Chief Master Sergeant of the Air Force James Cody is the front man for changing enlisted promotion policies, and while that may well be with backing from the Air Force chief of staff, no one should question that personnel policy and programs are best handled by the deputy chief of staff for personnel, in his policy hat and the commander of the Air Force Personnel Center, in her operations and implementation hat.
Other concerns are laid out in a Government Accountability Office report on drone pilots: low morale, insufficient training, a negative perception about their jobs, stymied personal development, perceived lower promotion opportunities, lack of feedback. Missile crews have had many of the same problems and pressures as drone pilots. However, they did not get a GAO study before dozens were fired, reinforcing the perception of many crew members that they are unwanted stepchildren.
Yet another concern is stopping sexual harassment, assaults and rape. These acts are so reprehensible that Congress is pushing to take some courts-martial authority away from commanders and place it in the hands of lawyers. Congress is well intentioned, but sometimes commanders’ knowledge of their people is the difference between justice and injustice. Surely, commanders are now walking a finer line in these cases.

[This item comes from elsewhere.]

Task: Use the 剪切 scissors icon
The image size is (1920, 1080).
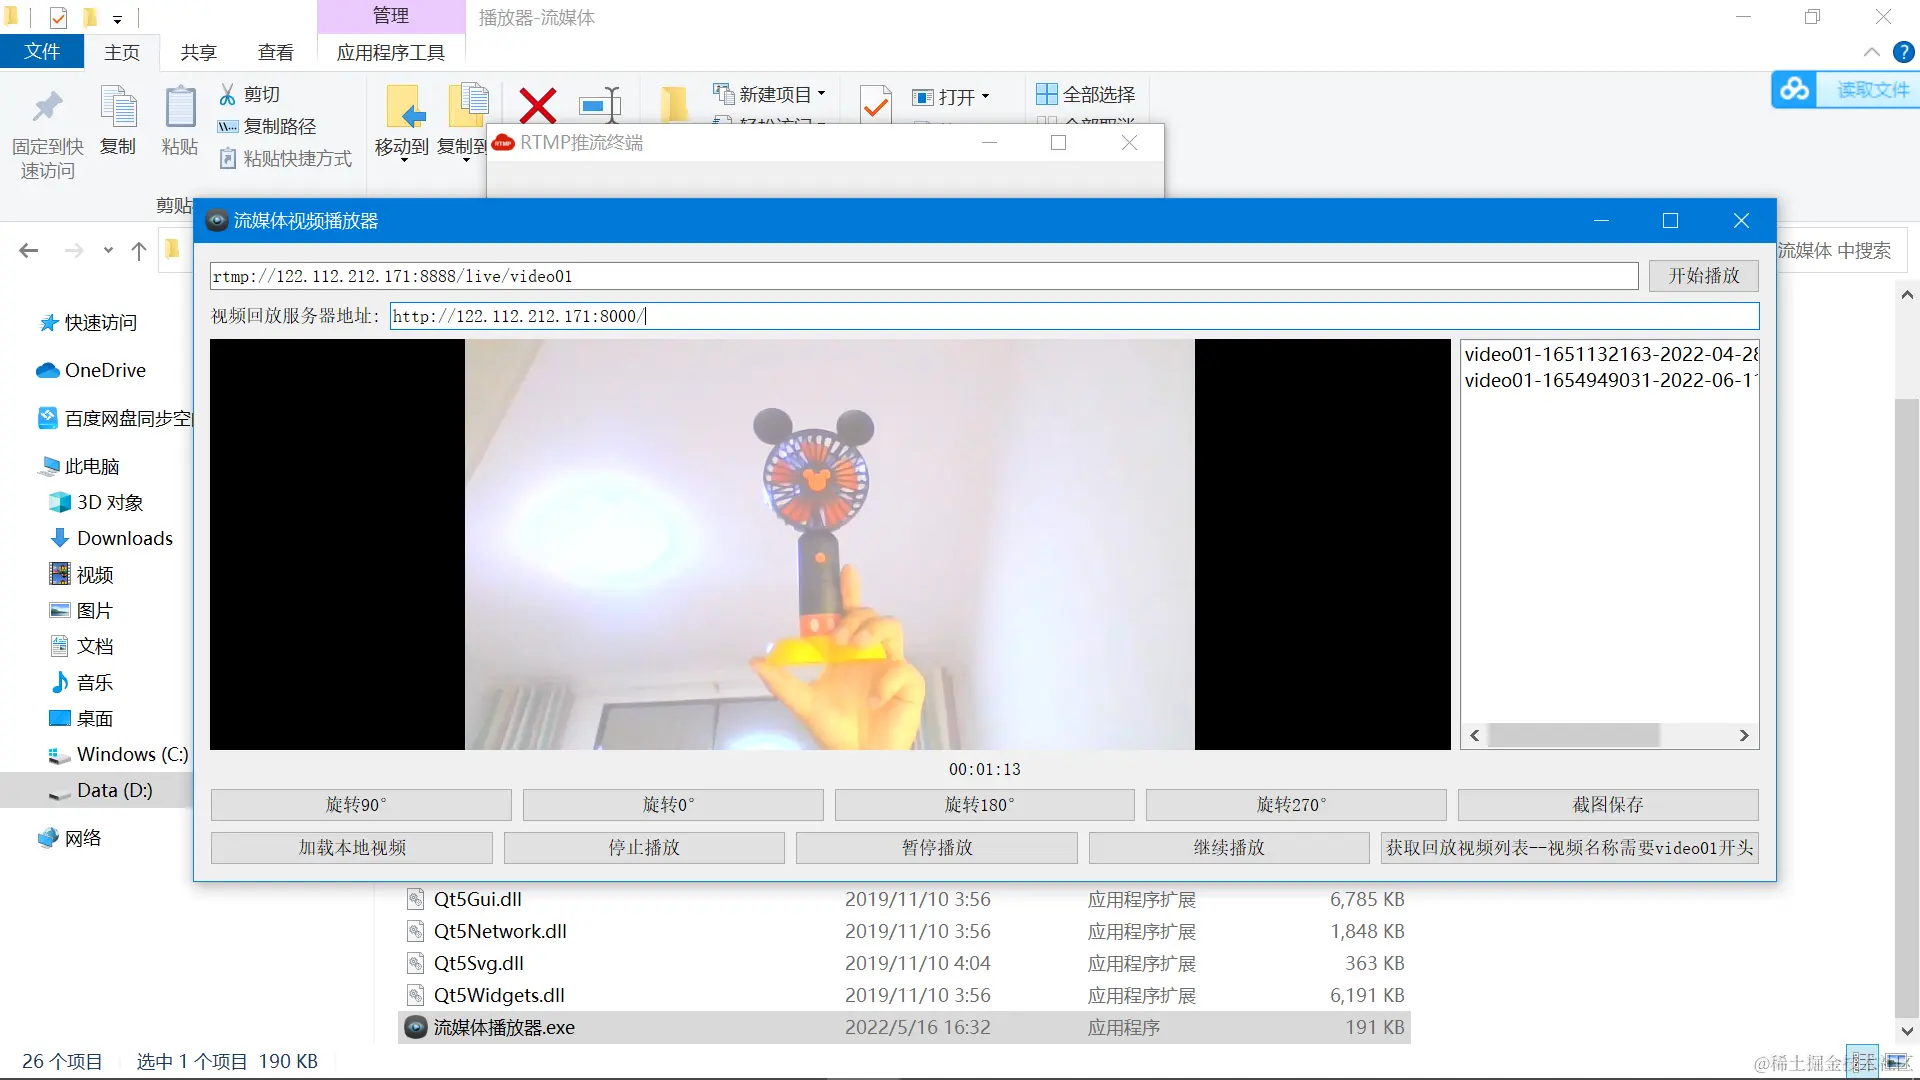Action: [x=231, y=93]
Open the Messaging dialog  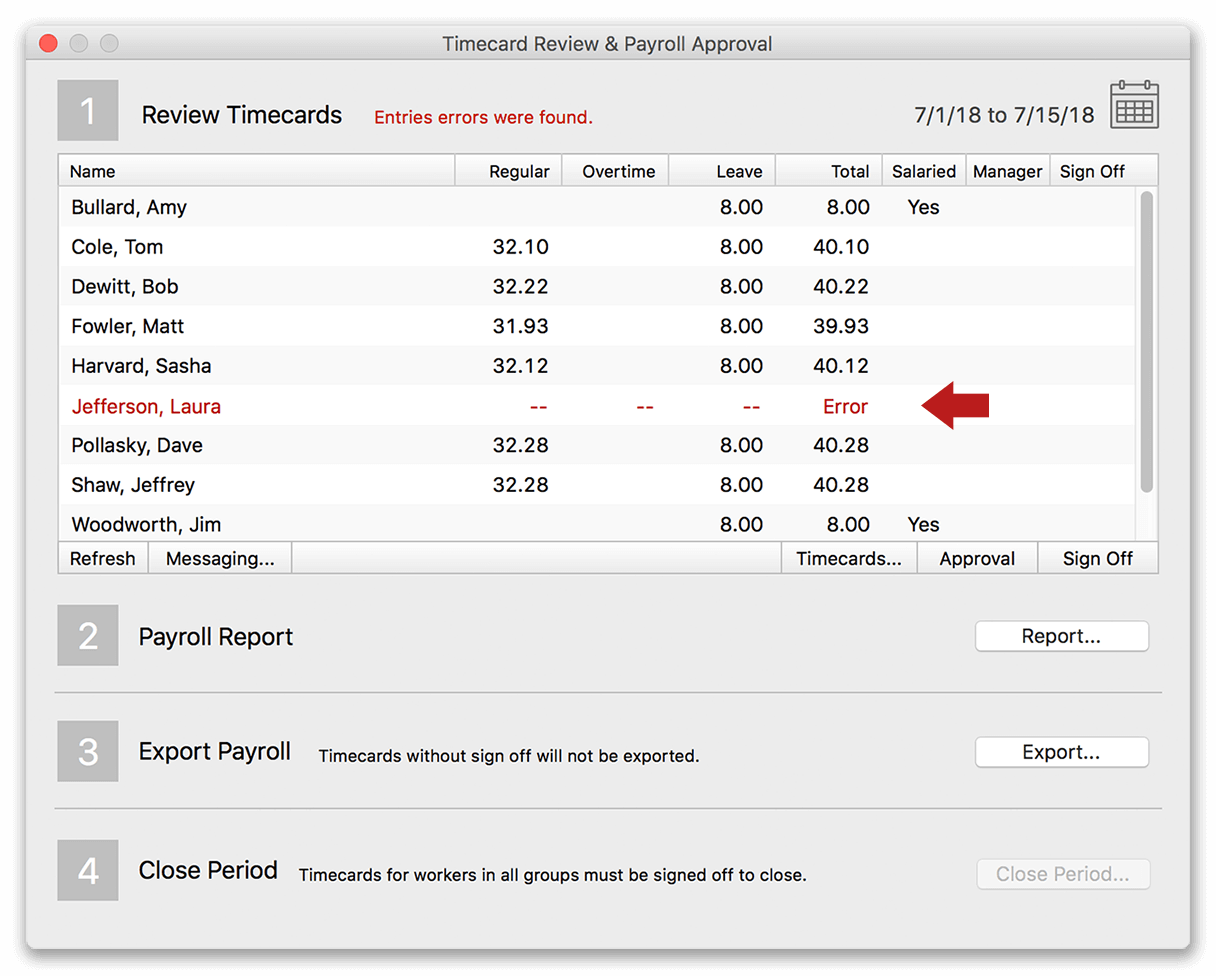pyautogui.click(x=219, y=558)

The Air Force Personnel Plan, in use for more than four decades, is filled with effective tools to help all Air Force people reach their potential. But now and then, other priorities cause officials to put those tools on a shelf until, for many, it is too late. Failure to provide effective mentoring, education, training, supervision, feedback and counsel has brought many unexpected, unwelcome consequences.
Changes are being made or proposed to personnel programs, such as promotions for enlisted members, assignments, separations and retirements. These effective programs have evolved over dozens of years. These programs, again, are based on the Personnel Plan, and while specific rules and processes change, the principles remain stable. When personnelists who aren’t familiar with “The Plan” and nonpersonnelists who respond to the pressures du jour start changing major programs, they seldom benefit the troops.

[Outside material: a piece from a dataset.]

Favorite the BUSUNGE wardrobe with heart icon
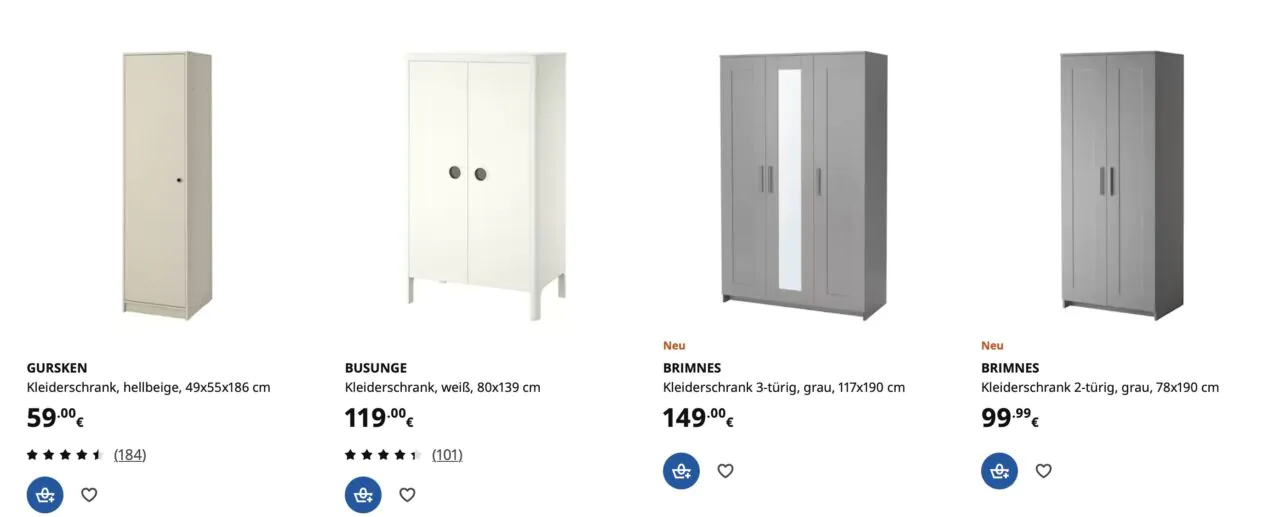Viewport: 1280px width, 517px height. pos(407,494)
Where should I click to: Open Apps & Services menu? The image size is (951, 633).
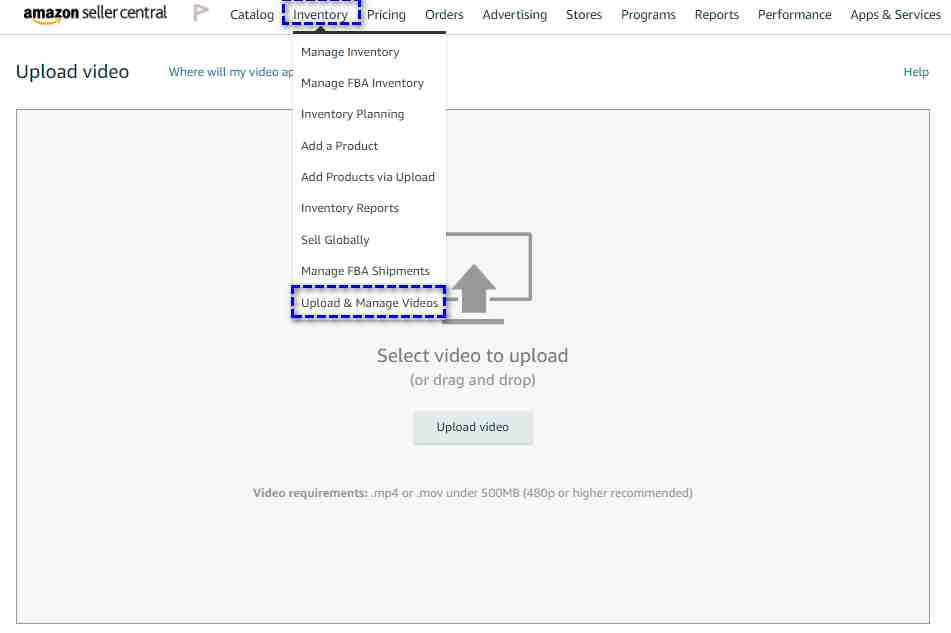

The Personnel Plan was designed to cover the lifecycle of every Air Force member and to have a positive impact on morale, welfare and stability. There is no apparent benefit to changing these critical programs at this point.
Col. Terry Stevens (ret.) worked at the Air Force Personnel Center for eight years, as chief, retirements and separations; chief, assignments policy; deputy chief, Special Assignments Division; and chief, Recognitions Branch.